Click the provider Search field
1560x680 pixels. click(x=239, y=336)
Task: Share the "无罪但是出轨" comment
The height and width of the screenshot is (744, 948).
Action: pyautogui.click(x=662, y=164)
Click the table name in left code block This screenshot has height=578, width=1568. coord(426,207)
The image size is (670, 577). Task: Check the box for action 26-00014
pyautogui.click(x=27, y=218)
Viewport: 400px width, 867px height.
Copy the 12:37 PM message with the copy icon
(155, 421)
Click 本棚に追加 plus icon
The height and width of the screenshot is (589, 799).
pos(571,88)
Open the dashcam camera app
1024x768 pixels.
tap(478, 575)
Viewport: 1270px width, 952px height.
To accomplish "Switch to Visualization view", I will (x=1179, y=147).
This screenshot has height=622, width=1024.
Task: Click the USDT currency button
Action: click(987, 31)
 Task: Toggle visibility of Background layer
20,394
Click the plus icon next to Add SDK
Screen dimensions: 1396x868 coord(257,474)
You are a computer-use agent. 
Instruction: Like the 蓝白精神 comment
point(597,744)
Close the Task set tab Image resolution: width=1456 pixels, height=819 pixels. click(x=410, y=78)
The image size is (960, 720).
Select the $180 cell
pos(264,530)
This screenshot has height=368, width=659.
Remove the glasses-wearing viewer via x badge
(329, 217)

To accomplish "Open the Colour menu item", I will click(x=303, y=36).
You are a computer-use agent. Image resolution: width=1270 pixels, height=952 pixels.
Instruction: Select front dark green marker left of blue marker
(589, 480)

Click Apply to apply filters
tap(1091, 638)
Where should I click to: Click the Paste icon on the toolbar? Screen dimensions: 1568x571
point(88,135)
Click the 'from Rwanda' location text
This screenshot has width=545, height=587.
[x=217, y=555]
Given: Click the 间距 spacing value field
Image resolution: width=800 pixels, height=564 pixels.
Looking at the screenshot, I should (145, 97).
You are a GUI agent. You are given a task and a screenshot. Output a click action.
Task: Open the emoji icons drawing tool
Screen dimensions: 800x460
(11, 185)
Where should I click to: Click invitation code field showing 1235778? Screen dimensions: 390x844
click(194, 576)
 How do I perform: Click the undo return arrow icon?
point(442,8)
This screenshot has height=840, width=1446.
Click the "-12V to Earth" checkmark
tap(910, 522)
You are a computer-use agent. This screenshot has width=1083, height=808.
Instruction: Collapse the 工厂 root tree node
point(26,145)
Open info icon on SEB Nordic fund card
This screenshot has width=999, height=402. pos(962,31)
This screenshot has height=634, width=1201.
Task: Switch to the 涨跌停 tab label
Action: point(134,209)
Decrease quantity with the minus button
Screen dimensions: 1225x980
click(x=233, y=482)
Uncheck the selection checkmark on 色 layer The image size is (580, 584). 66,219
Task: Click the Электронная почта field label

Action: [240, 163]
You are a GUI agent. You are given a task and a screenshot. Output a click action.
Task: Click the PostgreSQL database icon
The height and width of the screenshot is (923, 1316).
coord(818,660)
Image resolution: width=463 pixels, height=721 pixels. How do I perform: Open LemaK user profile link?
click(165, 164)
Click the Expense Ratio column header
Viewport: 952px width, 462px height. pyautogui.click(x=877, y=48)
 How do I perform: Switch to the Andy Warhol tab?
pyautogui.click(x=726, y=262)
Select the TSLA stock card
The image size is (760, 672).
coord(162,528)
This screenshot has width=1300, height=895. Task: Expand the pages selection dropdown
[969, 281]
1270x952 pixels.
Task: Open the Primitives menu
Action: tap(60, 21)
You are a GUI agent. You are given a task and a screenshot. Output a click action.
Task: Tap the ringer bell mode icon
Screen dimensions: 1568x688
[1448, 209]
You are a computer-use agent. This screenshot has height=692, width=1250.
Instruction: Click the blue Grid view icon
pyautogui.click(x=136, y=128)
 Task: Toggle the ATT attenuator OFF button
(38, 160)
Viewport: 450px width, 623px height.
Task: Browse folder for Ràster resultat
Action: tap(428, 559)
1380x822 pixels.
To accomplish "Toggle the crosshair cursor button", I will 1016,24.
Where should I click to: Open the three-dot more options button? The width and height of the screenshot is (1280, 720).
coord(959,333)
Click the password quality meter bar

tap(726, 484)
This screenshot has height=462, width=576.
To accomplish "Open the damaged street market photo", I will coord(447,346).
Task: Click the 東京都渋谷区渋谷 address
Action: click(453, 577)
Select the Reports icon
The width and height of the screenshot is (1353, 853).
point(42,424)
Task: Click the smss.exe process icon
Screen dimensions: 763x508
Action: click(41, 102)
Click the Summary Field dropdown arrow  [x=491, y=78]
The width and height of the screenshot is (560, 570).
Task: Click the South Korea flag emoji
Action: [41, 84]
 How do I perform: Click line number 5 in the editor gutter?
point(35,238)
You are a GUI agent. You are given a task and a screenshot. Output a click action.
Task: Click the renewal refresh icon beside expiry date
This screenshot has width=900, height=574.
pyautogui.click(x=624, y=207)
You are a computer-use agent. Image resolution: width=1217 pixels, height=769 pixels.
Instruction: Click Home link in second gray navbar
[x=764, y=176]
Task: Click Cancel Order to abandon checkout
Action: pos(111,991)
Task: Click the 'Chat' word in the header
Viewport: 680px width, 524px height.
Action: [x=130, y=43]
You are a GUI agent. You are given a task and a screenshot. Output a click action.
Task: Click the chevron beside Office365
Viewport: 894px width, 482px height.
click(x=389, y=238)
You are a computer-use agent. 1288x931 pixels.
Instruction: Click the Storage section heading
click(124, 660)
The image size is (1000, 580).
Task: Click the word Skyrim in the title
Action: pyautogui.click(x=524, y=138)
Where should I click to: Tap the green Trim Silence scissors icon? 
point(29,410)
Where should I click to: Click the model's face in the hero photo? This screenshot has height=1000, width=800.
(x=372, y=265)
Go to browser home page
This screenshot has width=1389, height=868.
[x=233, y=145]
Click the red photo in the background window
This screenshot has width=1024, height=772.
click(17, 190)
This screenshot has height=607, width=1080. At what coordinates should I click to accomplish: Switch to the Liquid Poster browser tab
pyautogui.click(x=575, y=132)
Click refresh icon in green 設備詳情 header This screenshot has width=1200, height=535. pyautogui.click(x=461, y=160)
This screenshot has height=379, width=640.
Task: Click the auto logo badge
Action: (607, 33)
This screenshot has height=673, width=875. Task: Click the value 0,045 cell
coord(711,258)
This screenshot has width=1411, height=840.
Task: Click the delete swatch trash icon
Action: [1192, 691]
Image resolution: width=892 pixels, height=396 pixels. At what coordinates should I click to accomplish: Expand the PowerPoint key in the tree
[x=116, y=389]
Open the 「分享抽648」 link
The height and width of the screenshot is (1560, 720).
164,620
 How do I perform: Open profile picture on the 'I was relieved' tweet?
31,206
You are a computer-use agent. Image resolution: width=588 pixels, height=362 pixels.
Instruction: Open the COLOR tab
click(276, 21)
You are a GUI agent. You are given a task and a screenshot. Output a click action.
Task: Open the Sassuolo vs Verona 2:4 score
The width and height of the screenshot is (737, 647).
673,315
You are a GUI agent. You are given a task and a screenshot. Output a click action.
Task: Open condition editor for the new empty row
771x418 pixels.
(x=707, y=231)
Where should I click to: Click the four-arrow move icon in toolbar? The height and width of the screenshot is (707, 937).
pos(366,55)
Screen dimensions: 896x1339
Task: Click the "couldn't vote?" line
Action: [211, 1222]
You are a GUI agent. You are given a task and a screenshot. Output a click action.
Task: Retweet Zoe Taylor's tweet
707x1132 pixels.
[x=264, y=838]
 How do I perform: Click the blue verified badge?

- - - -

◆ Exercise
Would you transcribe the listing word for word?

◆ Completed task
Click the provider Search field
1560x680 pixels. click(x=239, y=336)
Task: Share the "无罪但是出轨" comment
The height and width of the screenshot is (744, 948).
Action: pyautogui.click(x=662, y=164)
Click the table name in left code block This screenshot has height=578, width=1568. coord(426,207)
The image size is (670, 577). Task: Check the box for action 26-00014
pyautogui.click(x=27, y=218)
Viewport: 400px width, 867px height.
Copy the 12:37 PM message with the copy icon
(155, 421)
Click 本棚に追加 plus icon
The height and width of the screenshot is (589, 799).
pos(571,88)
Open the dashcam camera app
1024x768 pixels.
tap(478, 575)
Viewport: 1270px width, 952px height.
To accomplish "Switch to Visualization view", I will (x=1179, y=147).
This screenshot has height=622, width=1024.
Task: Click the USDT currency button
Action: click(987, 31)
 Task: Toggle visibility of Background layer
20,394
Click the plus icon next to Add SDK
Screen dimensions: 1396x868 coord(257,474)
You are a computer-use agent. 
Instruction: Like the 蓝白精神 comment
point(597,744)
Close the Task set tab Image resolution: width=1456 pixels, height=819 pixels. click(x=410, y=78)
The image size is (960, 720).
Select the $180 cell
pos(264,530)
This screenshot has height=368, width=659.
Remove the glasses-wearing viewer via x badge
(329, 217)

To accomplish "Open the Colour menu item", I will click(x=303, y=36).
You are a computer-use agent. Image resolution: width=1270 pixels, height=952 pixels.
Instruction: Select front dark green marker left of blue marker
(589, 480)

Click Apply to apply filters
tap(1091, 638)
Where should I click to: Click the Paste icon on the toolbar? Screen dimensions: 1568x571
point(88,135)
Click the 'from Rwanda' location text
This screenshot has width=545, height=587.
[x=217, y=555]
Given: Click the 间距 spacing value field
Image resolution: width=800 pixels, height=564 pixels.
Looking at the screenshot, I should (145, 97).
You are a GUI agent. You are given a task and a screenshot. Output a click action.
Task: Open the emoji icons drawing tool
Screen dimensions: 800x460
(11, 185)
Where should I click to: Click invitation code field showing 1235778? Screen dimensions: 390x844
click(194, 576)
 How do I perform: Click the undo return arrow icon?
point(442,8)
This screenshot has height=840, width=1446.
Click the "-12V to Earth" checkmark
tap(910, 522)
You are a computer-use agent. This screenshot has width=1083, height=808.
Instruction: Collapse the 工厂 root tree node
point(26,145)
Open info icon on SEB Nordic fund card
This screenshot has width=999, height=402. pos(962,31)
This screenshot has height=634, width=1201.
Task: Switch to the 涨跌停 tab label
Action: point(134,209)
Decrease quantity with the minus button
Screen dimensions: 1225x980
click(x=233, y=482)
Uncheck the selection checkmark on 色 layer The image size is (580, 584). 66,219
Task: Click the Электронная почта field label

Action: [240, 163]
You are a GUI agent. You are given a task and a screenshot. Output a click action.
Task: Click the PostgreSQL database icon
The height and width of the screenshot is (923, 1316).
coord(818,660)
Image resolution: width=463 pixels, height=721 pixels. How do I perform: Open LemaK user profile link?
click(165, 164)
Click the Expense Ratio column header
Viewport: 952px width, 462px height. pyautogui.click(x=877, y=48)
 How do I perform: Switch to the Andy Warhol tab?
pyautogui.click(x=726, y=262)
Select the TSLA stock card
The image size is (760, 672).
coord(162,528)
This screenshot has width=1300, height=895. Task: Expand the pages selection dropdown
[969, 281]
1270x952 pixels.
Task: Open the Primitives menu
Action: tap(60, 21)
You are a GUI agent. You are given a task and a screenshot. Output a click action.
Task: Tap the ringer bell mode icon
Screen dimensions: 1568x688
[1448, 209]
You are a computer-use agent. This screenshot has height=692, width=1250.
Instruction: Click the blue Grid view icon
pyautogui.click(x=136, y=128)
 Task: Toggle the ATT attenuator OFF button
(38, 160)
Viewport: 450px width, 623px height.
Task: Browse folder for Ràster resultat
Action: tap(428, 559)
1380x822 pixels.
To accomplish "Toggle the crosshair cursor button", I will 1016,24.
Where should I click to: Open the three-dot more options button? The width and height of the screenshot is (1280, 720).
coord(959,333)
Click the password quality meter bar

tap(726, 484)
This screenshot has height=462, width=576.
To accomplish "Open the damaged street market photo", I will coord(447,346).
Task: Click the 東京都渋谷区渋谷 address
Action: click(453, 577)
Select the Reports icon
The width and height of the screenshot is (1353, 853).
point(42,424)
Task: Click the smss.exe process icon
Screen dimensions: 763x508
Action: click(41, 102)
Click the Summary Field dropdown arrow  [x=491, y=78]
The width and height of the screenshot is (560, 570).
Task: Click the South Korea flag emoji
Action: [41, 84]
 How do I perform: Click line number 5 in the editor gutter?
point(35,238)
You are a GUI agent. You are given a task and a screenshot. Output a click action.
Task: Click the renewal refresh icon beside expiry date
This screenshot has width=900, height=574.
pyautogui.click(x=624, y=207)
You are a computer-use agent. Image resolution: width=1217 pixels, height=769 pixels.
Instruction: Click Home link in second gray navbar
[x=764, y=176]
Task: Click Cancel Order to abandon checkout
Action: pos(111,991)
Task: Click the 'Chat' word in the header
Viewport: 680px width, 524px height.
Action: [x=130, y=43]
You are a GUI agent. You are given a task and a screenshot. Output a click action.
Task: Click the chevron beside Office365
Viewport: 894px width, 482px height.
click(x=389, y=238)
You are a computer-use agent. 1288x931 pixels.
Instruction: Click the Storage section heading
click(124, 660)
The image size is (1000, 580).
Task: Click the word Skyrim in the title
Action: pyautogui.click(x=524, y=138)
Where should I click to: Tap the green Trim Silence scissors icon? 
point(29,410)
Where should I click to: Click the model's face in the hero photo? This screenshot has height=1000, width=800.
(x=372, y=265)
Go to browser home page
This screenshot has width=1389, height=868.
[x=233, y=145]
Click the red photo in the background window
This screenshot has width=1024, height=772.
click(17, 190)
This screenshot has height=607, width=1080. At what coordinates should I click to accomplish: Switch to the Liquid Poster browser tab
pyautogui.click(x=575, y=132)
Click refresh icon in green 設備詳情 header This screenshot has width=1200, height=535. pyautogui.click(x=461, y=160)
This screenshot has height=379, width=640.
Task: Click the auto logo badge
Action: (607, 33)
This screenshot has height=673, width=875. Task: Click the value 0,045 cell
coord(711,258)
This screenshot has width=1411, height=840.
Task: Click the delete swatch trash icon
Action: [1192, 691]
Image resolution: width=892 pixels, height=396 pixels. At what coordinates should I click to accomplish: Expand the PowerPoint key in the tree
[x=116, y=389]
Open the 「分享抽648」 link
The height and width of the screenshot is (1560, 720).
164,620
 How do I perform: Open profile picture on the 'I was relieved' tweet?
31,206
You are a computer-use agent. Image resolution: width=588 pixels, height=362 pixels.
Instruction: Open the COLOR tab
click(276, 21)
You are a GUI agent. You are given a task and a screenshot. Output a click action.
Task: Open the Sassuolo vs Verona 2:4 score
The width and height of the screenshot is (737, 647).
673,315
You are a GUI agent. You are given a task and a screenshot. Output a click action.
Task: Open condition editor for the new empty row
771x418 pixels.
(x=707, y=231)
Where should I click to: Click the four-arrow move icon in toolbar? The height and width of the screenshot is (707, 937).
pos(366,55)
Screen dimensions: 896x1339
Task: Click the "couldn't vote?" line
Action: [211, 1222]
You are a GUI agent. You are given a task and a screenshot. Output a click action.
Task: Retweet Zoe Taylor's tweet
707x1132 pixels.
[x=264, y=838]
 How do I perform: Click the blue verified badge?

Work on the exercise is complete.